- CAPE COLONY
- (1,527), comprises the extremity of the African continent south of the Orange River and Natal, and is nearly twice the size of the United Kingdom; the Nieuwveld Berge, running E. and W., divides the country into two slopes, the northern slope long and gradual to the Orange River, the southern shorter and terraced to the sea; two-thirds of the country is arid plain, which, however, only requires irrigation to render it very fertile; the climate is dry and healthy, but hot in summer; the prevalent vegetation is heath and bulbous plants. Sheep and ostrich farming are the chief industries; wool, goats' hair, ostrich feathers, hides, diamonds from Kimberley and copper from Namaqualand are the chief exports; two-thirds of the people are of African race, chiefly Kaffirs, who flourish under British rule; the remainder are of Dutch, English, French, and German origin; Cape Town is the capital, Kimberley and Port Elizabeth the only other large towns, but there are many small towns; roads are good; railway and telegraph communication is rapidly developing.
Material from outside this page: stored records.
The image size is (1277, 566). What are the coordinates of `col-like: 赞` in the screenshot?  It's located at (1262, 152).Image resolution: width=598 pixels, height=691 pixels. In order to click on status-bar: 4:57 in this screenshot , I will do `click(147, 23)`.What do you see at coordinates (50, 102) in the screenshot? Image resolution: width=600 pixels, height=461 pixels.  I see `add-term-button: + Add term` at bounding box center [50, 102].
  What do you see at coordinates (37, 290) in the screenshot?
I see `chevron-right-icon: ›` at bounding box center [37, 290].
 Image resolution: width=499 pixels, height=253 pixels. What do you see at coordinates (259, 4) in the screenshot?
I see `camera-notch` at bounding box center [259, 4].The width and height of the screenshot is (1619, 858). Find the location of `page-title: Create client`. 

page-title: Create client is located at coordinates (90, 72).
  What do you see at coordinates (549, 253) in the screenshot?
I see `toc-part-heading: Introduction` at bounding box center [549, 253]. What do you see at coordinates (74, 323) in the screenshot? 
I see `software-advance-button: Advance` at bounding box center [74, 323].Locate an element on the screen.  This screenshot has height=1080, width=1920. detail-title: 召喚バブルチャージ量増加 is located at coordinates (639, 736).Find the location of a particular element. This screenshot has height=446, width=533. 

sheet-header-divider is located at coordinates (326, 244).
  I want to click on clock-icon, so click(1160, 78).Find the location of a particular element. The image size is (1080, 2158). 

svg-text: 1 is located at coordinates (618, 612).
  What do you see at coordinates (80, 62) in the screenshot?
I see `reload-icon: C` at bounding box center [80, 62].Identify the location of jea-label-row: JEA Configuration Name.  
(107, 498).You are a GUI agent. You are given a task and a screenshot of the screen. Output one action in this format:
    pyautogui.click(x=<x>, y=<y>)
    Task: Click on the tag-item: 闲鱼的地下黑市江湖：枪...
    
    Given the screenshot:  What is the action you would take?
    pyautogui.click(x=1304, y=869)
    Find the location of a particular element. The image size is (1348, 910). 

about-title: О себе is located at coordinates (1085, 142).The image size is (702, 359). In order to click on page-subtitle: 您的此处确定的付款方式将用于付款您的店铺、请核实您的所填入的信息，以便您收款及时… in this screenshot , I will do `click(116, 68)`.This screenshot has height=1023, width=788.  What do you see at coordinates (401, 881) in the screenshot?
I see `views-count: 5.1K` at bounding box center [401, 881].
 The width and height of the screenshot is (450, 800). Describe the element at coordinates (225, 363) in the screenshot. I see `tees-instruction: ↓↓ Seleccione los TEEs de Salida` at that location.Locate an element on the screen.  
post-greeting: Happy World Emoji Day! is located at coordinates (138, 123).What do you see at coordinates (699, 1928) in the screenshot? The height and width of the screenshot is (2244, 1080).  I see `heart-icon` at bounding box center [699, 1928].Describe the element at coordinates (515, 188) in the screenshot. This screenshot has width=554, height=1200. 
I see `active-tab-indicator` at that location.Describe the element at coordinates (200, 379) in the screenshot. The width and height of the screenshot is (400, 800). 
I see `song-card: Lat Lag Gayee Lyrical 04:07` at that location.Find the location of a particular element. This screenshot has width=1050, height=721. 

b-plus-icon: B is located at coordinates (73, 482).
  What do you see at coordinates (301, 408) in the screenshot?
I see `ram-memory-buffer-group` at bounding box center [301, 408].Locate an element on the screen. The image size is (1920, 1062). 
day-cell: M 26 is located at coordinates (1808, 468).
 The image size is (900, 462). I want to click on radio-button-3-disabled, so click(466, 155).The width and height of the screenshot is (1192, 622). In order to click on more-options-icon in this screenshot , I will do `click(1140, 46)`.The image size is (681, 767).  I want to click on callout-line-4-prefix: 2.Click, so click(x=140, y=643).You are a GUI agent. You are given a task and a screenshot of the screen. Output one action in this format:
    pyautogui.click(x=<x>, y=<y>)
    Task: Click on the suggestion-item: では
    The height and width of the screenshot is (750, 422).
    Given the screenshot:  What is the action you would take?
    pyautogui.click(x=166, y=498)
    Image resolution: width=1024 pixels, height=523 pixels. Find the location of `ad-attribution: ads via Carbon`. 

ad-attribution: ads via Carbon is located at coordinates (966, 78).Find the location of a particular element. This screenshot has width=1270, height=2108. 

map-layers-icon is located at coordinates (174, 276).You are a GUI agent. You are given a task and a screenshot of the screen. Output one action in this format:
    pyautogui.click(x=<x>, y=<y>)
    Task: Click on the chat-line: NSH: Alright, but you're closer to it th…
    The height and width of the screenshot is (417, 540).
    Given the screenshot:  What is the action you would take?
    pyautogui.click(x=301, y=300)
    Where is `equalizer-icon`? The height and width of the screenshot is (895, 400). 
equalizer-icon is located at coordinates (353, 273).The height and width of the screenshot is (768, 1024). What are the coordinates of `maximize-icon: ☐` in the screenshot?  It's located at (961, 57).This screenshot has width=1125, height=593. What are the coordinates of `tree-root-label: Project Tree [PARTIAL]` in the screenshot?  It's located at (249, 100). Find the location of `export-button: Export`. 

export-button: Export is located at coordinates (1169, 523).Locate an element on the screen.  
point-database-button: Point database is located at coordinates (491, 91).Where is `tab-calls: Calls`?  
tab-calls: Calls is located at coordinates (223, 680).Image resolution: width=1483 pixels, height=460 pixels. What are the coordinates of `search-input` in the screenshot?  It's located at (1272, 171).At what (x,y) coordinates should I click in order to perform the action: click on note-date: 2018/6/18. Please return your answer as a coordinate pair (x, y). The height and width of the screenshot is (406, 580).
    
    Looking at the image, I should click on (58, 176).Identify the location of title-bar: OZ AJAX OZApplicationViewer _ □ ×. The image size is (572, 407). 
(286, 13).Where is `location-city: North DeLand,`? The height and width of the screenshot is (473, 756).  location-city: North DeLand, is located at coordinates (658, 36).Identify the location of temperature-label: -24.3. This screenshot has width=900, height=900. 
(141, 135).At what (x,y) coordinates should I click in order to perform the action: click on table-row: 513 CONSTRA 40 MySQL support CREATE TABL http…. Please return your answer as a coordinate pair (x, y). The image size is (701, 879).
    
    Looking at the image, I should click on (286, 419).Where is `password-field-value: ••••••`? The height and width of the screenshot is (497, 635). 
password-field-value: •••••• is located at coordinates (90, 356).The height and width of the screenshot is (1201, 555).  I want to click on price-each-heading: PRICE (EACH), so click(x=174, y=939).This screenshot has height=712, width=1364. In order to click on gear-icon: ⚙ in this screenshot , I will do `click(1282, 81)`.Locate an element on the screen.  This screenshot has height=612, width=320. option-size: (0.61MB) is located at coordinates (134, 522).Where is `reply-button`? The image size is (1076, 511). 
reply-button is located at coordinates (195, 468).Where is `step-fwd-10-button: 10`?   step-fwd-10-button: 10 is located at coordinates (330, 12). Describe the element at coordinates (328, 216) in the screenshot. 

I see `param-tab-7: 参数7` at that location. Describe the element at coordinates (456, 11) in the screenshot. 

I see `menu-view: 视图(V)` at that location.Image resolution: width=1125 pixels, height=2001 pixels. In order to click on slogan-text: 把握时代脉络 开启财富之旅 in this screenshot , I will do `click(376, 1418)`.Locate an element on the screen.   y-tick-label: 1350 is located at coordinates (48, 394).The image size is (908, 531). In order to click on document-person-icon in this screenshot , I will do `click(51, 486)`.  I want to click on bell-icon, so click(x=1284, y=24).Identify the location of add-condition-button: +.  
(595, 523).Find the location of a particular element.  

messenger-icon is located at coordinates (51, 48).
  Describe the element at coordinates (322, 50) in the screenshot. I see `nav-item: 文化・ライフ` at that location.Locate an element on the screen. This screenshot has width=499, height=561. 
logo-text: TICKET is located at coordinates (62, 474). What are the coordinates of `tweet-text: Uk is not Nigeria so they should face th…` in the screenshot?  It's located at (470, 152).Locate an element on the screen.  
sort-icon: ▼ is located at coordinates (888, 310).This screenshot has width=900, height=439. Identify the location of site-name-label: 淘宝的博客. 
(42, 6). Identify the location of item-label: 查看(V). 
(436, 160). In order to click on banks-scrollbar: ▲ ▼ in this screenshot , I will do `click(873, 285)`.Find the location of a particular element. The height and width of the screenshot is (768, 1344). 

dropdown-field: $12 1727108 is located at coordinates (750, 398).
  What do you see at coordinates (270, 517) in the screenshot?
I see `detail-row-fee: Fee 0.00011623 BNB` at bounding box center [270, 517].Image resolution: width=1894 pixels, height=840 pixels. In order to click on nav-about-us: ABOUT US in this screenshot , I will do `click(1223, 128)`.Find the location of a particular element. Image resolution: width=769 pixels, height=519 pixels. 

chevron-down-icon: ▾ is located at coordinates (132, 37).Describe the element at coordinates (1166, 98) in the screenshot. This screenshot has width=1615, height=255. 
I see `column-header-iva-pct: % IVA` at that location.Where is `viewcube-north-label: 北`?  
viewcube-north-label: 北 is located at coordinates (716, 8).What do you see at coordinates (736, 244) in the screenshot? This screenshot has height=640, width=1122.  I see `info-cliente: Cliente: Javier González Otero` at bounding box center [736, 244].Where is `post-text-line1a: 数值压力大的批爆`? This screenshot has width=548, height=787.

The government is in the hands of a governor, appointed by the crown, assisted by an executive council of five and a parliament of two houses; local government is in vogue all over the country; education is well cared for; the university of the Cape of Good Hope was founded in 1873. Discovered by the Portuguese Diaz in 1486, the Cape was taken possession of by the Dutch in 1652, from whom it was captured by Great Britain in 1805. Various steps towards self-government culminated in 1872. In recent years great tracts to the N. have been formally taken under British protection, and the policy of extending British sway from the Cape to Cairo is explicitly avowed.
The Nuttall Encyclopaedia. James Wood. 1907.